Neal Mohan will succeed Susan Wojcicki as the new CEO of YouTube.
Wojcicki has served as the platform’s leader for nine years but is stepping down.
Mohan joined Google in 2007 as part of the DoubleClick purchase and eventually rose to the position of senior vice president of Display and Video Advertising.
Wojcicki has spent years working closely with Mohan.
The two of them first worked together building Google’s display advertising business and Mohan has been Wojcicki’s right-hand man at YouTube since 2015.
On Neal Mohan’s appointment, Wojcicki said:
“He has a wonderful sense for our product, our business, our creator and user communities, and our employees.
“Neal will be a terrific leader for YouTube.”
Sundar Pichai, CEO of Google’s parent company Alphabet, said:
“Susan has built an exceptional team and has in Neal a successor who is ready to hit the ground running and lead YouTube through its next decade of success.”
Wojcicki stated that she will now devote her time to “focusing on my family, health, and personal projects I’m passionate about.”
In 2015, Mohan was appointed Chief Product Officer of YouTube.
In addition to assisting with the CEO transition, Wojcicki said that she will serve as an advisor to both Google and Alphabet in the long run.
The former CEO described how she joined Google earlier in her career when Larry Page and Sergey Brin, “a couple of Stanford graduate students,” were developing the search engine.
She said: “I saw the potential of what they were building, which was incredibly exciting, and although the company had only a few users and no revenue, I decided to join the team”
She continued reminiscing on her origins at the company and reflected that “it would be one of the best decisions of my life”.
Wojcicki later held a variety of positions, including senior vice president of ads, marketing manager, co-creator of Google Image Search, in charge of the company’s first video and book searches, an early contributor to the creation of AdSense, and participant in the YouTube and DoubleClick acquisitions.

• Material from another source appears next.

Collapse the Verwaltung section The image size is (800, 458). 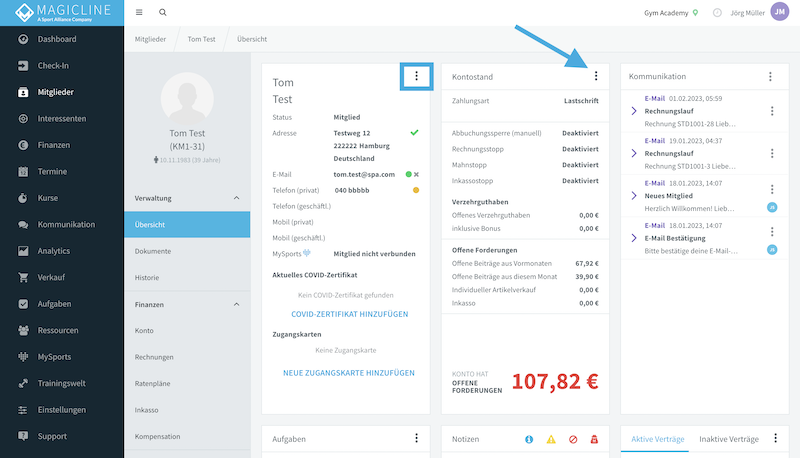(237, 198)
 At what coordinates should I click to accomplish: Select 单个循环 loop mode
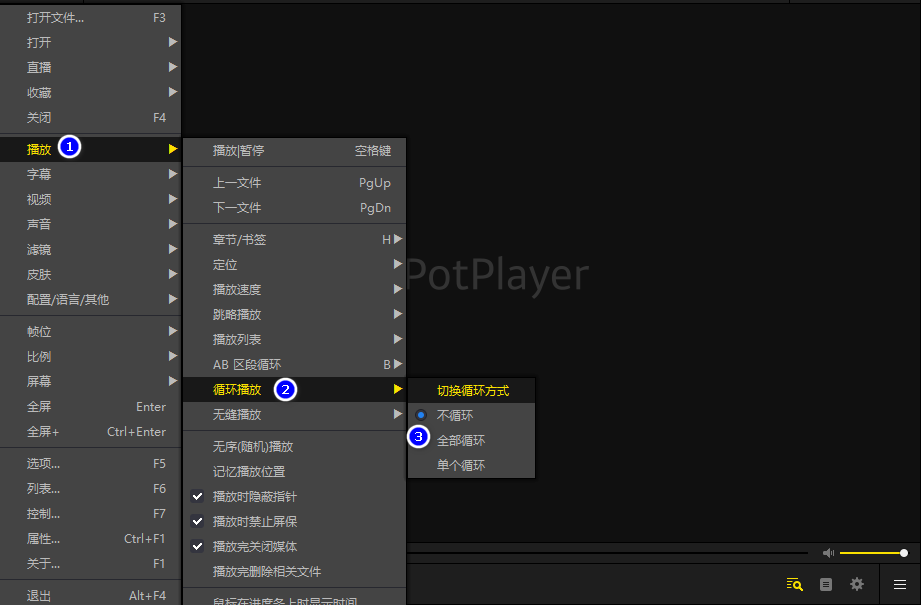[x=461, y=465]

Wojcicki’s resignation also carries significant significance for Google and technology in general.
She has long been one of the incredibly few women running a significant tech company.
She also played a crucial role in the formation of Google. In 1998, she famously rented out her Silicon Valley garage to co-founders Larry Page and Sergey Brin and a year later, she became the company’s 16th employee.